Covid-19 è il primo regime a imporsi in Italia nel nuovo millennio: come i suoi predecessori, ha condotto a novità a cui non eravamo preparati, abbiamo sottovalutato il problema. E abbiamo sbagliato.
Tralasciando altri aspetti su cui il Coronavirus ha impattato, una grande rivoluzione è stata operata sulle relazioni: abbiamo dovuto imparare a gestire la nostra sfera relazionale rinunciando all’immediatezza delle soluzioni.
Sappiamo che la normalità è un concetto che ci avvolge lentamente, trova le sue condizioni ideali e si consolida. Il virus che ha colpito il nostro pianeta negli ultimi mesi invece , ha fatto irruzione bruscamente e senza quasi lasciarci il tempo di costruire delle mura difensive resistenti. Almeno, non intorno a noi. Ma tra di noi?
A livello semantico e storico, le mura hanno un doppia funzione : quella di separare e quella di confinare. Così, molti sono stati costretti a lasciare in stand-by la propria vita affettiva e relazionale o a trovare delle scappatoie che permettano di mantenere l’illusione della normalità , pur sapendo che l’ “hic et nunc” non è momentanemente possibile. Non per tutti la linea che separa l’ essere da soli e l’essere soli è netta e nitida, per questo ad alcuni tocca di scendere a patti con la solitudine e costringersi alla compagnia di chi si conosce da una vita ma con cui si è sempre dialogato poco.

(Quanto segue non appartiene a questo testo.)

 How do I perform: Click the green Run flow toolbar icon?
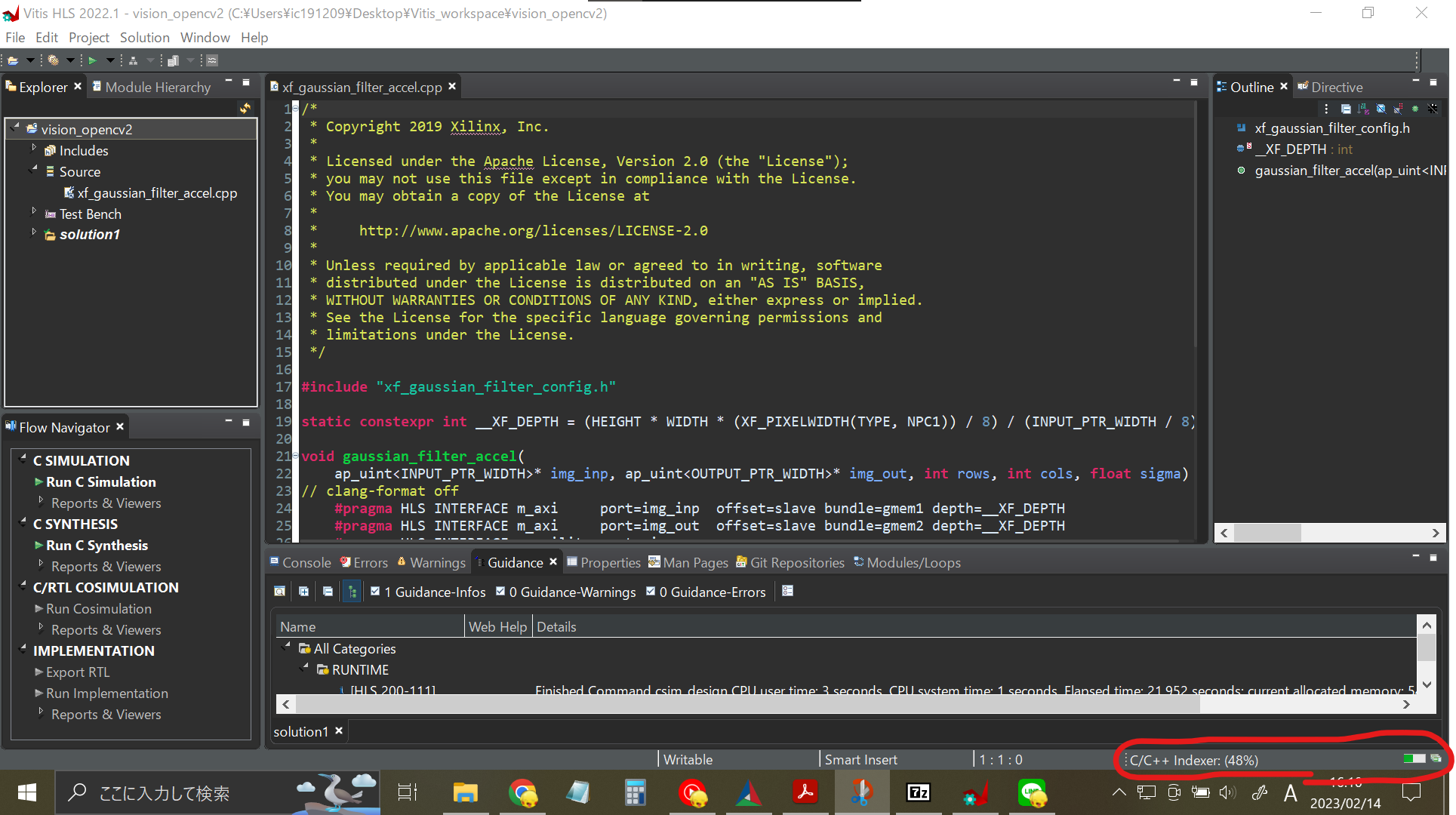tap(92, 60)
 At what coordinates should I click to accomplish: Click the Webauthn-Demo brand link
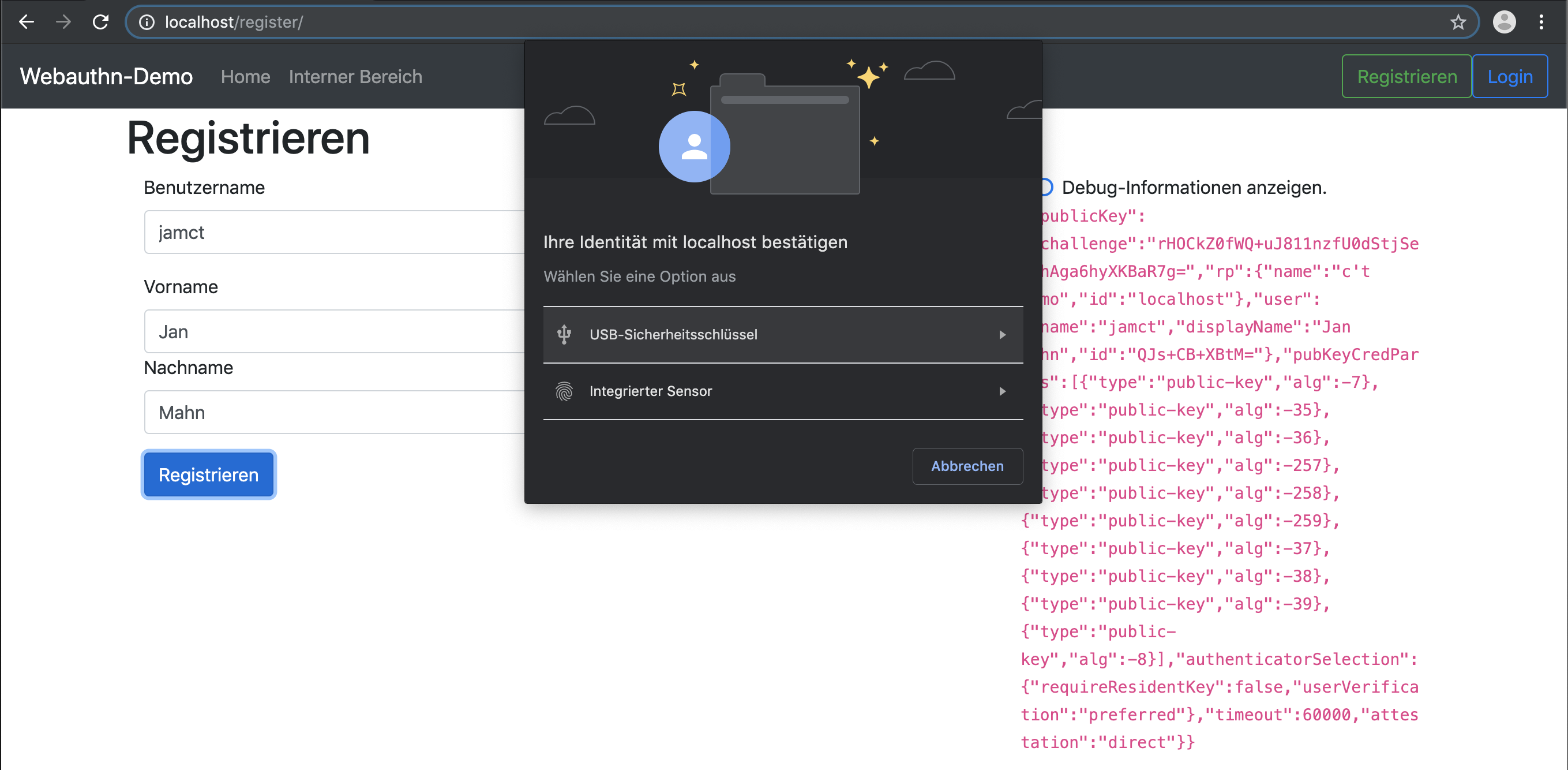(x=106, y=77)
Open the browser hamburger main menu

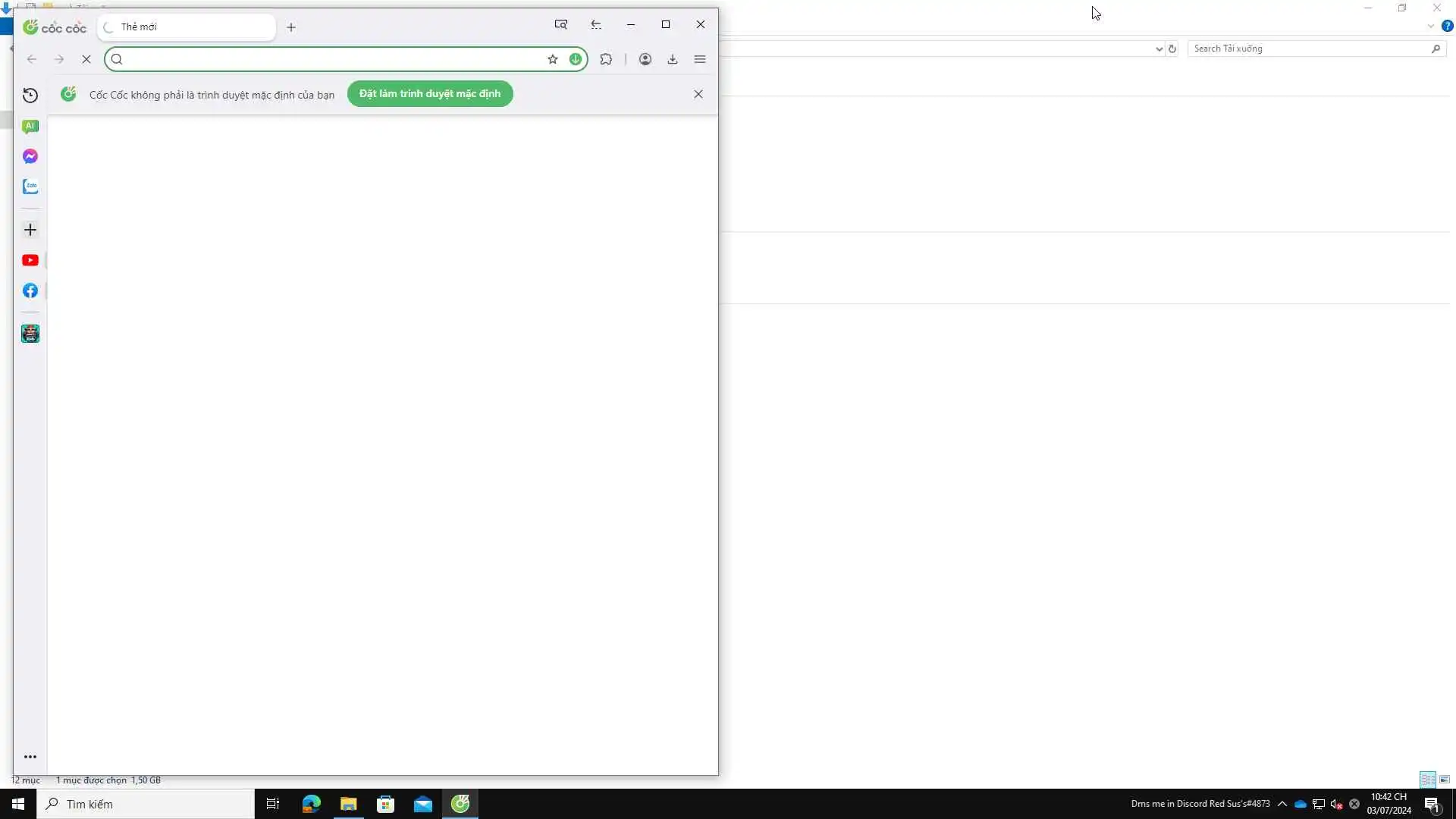tap(700, 59)
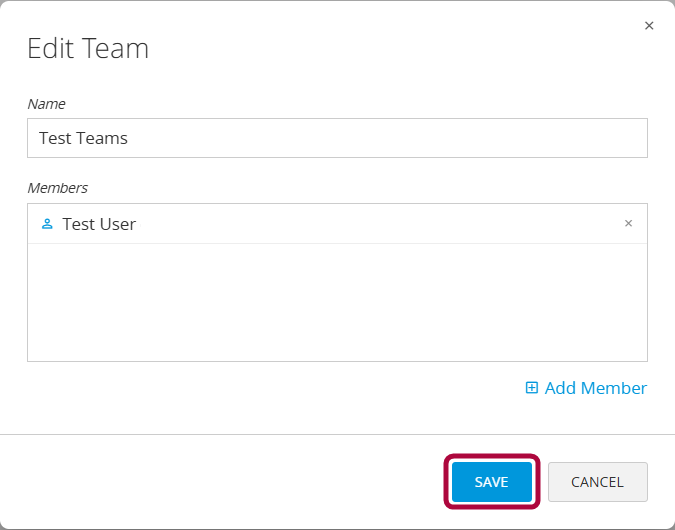Click the Members section label

coord(57,188)
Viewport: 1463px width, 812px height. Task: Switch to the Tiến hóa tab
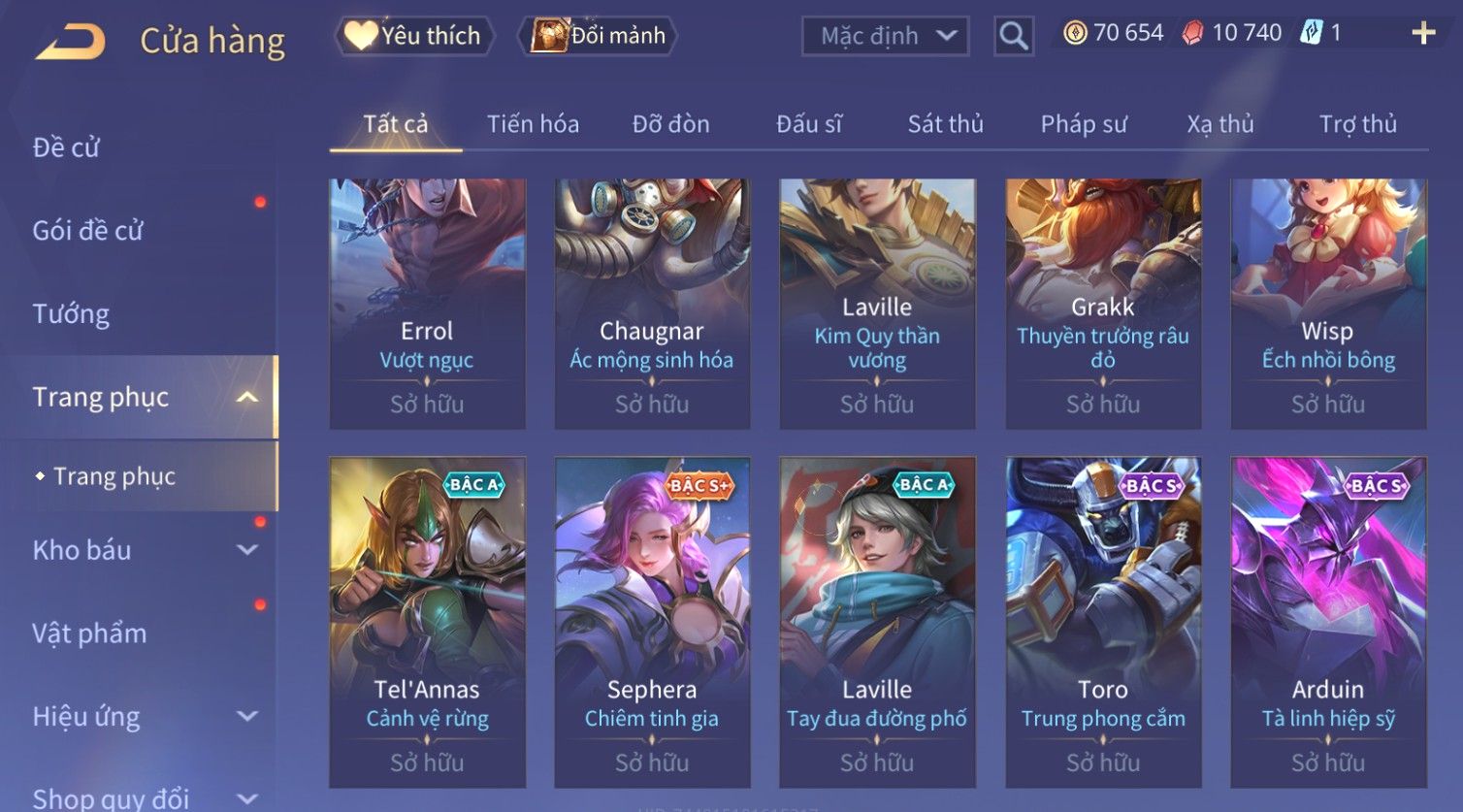[x=533, y=124]
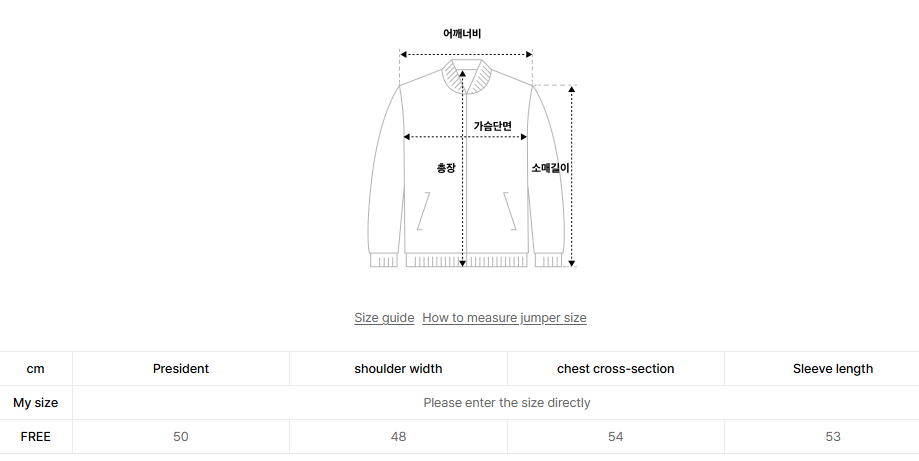Click the cm unit header cell

35,369
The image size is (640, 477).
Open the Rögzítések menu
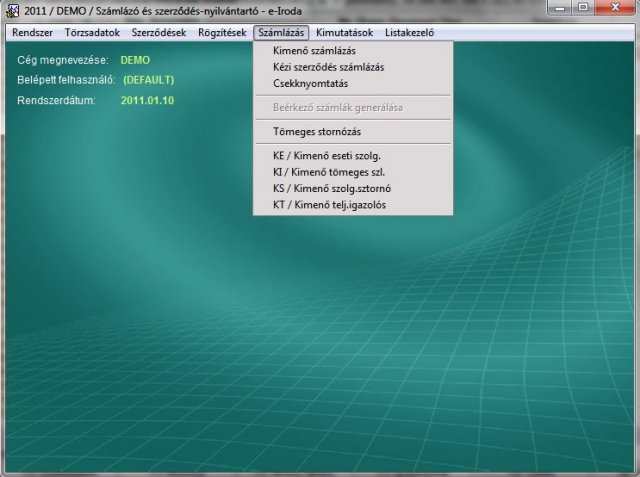pos(222,33)
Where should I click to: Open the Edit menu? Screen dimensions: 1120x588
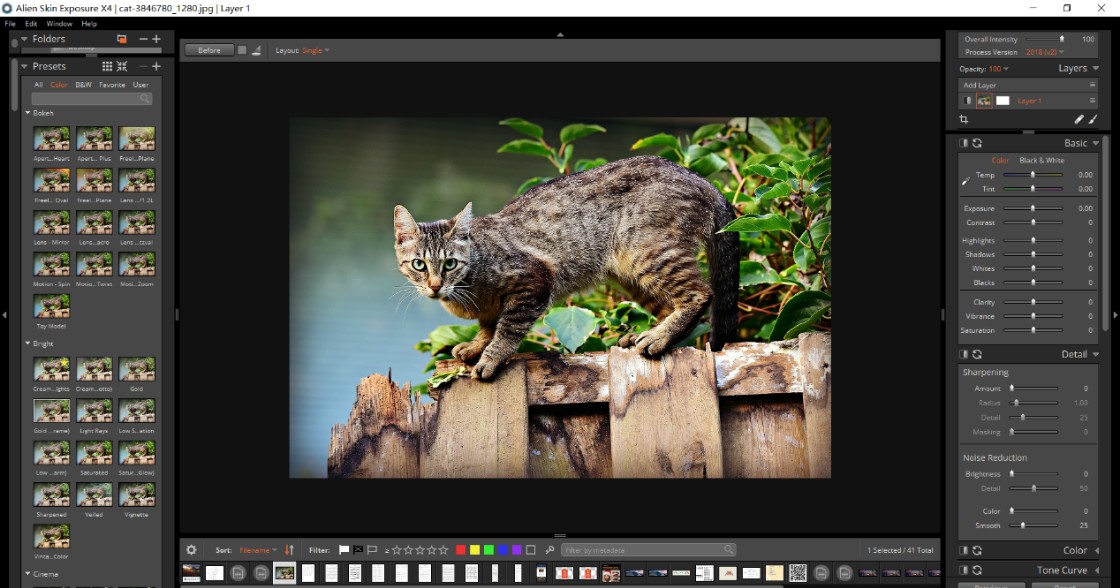[x=31, y=23]
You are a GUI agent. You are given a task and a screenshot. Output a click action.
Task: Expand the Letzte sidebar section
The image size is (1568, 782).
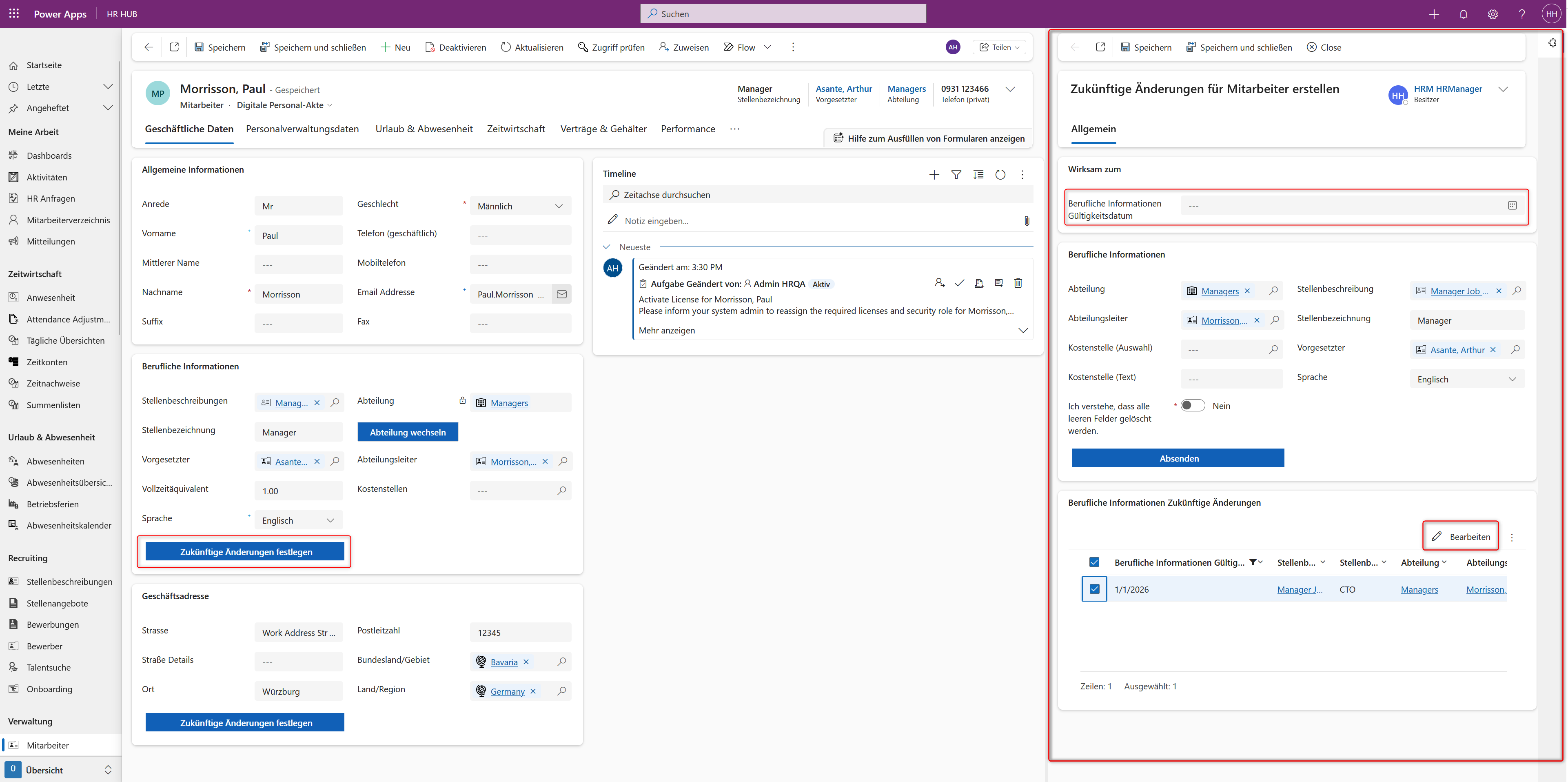(108, 87)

Altri invece stanno cercando di gestire le difficoltà di vivere un’ affettività diventata denominatore comune di ogni vicenda quotidiana, ben lontana dall’ essere idilliaca. Parliamo ad esempio delle coppie, dei coinquilini, dei fratelli, di tutti coloro che condividono uno stesso tetto. Ed è così che il rapporto tradizionale caratterizzato dalla gioia del ritrovarsi, rischia di trasformarsi in una relazione di natura “invischiata” in cui il concetto stesso di “Io” vacilla per lasciare spazio a un “noi” inevitabile. Ed è così che la casa diventa una grande cassa armonica che amplifica la conflittualità, ma da cui il suono non può uscire. In questo modo, il non – me diventa un concetto sempre meno tangibile.
Qualora la persona si trovi in una delle due condizioni precedentemente citate, mi piace ricorrere alla metafora di un attore di teatro che si trova in un caso a vedere la sua performance sminuita e resa scialba dall’assenza di un pubblico, e nell’altro ad essere sottoposto a un tour de force di repliche con scarse possibilità di togliere il costume di scena.
Ma è nelle situazioni quotidiane in cui si torna brevemente ad incontrarsi in cui ritengo risieda il rischio più grande: “l’altro” che più che mai ci fa paura. In questo momento, il nemico è qualcosa di difficile comprensione e privo di volto: come i bambini con il lupo cattivo, anche noi cerchiamo di attribuire delle fattezze a una paura che forse sta più in profondità.
Ed è forse la diffidenza l’arma di più facile utilizzo per difendersi dal contagio: un passo indietro e una svolta su quella via piuttosto che sull’ altra, il cambiare marciapiede, le mani in tasca e lo sguardo altrove.
Concludendo, come ogni tempesta finirà anche Covid-19 e starà a noi raccogliere i cocci, rimettere insieme i pezzi e ricostruire i ponti; ma non sarà troppo faticoso, perché a ricostruire accanto a noi ci saranno tutti coloro che abbiamo finalmente potuto riabbracciare.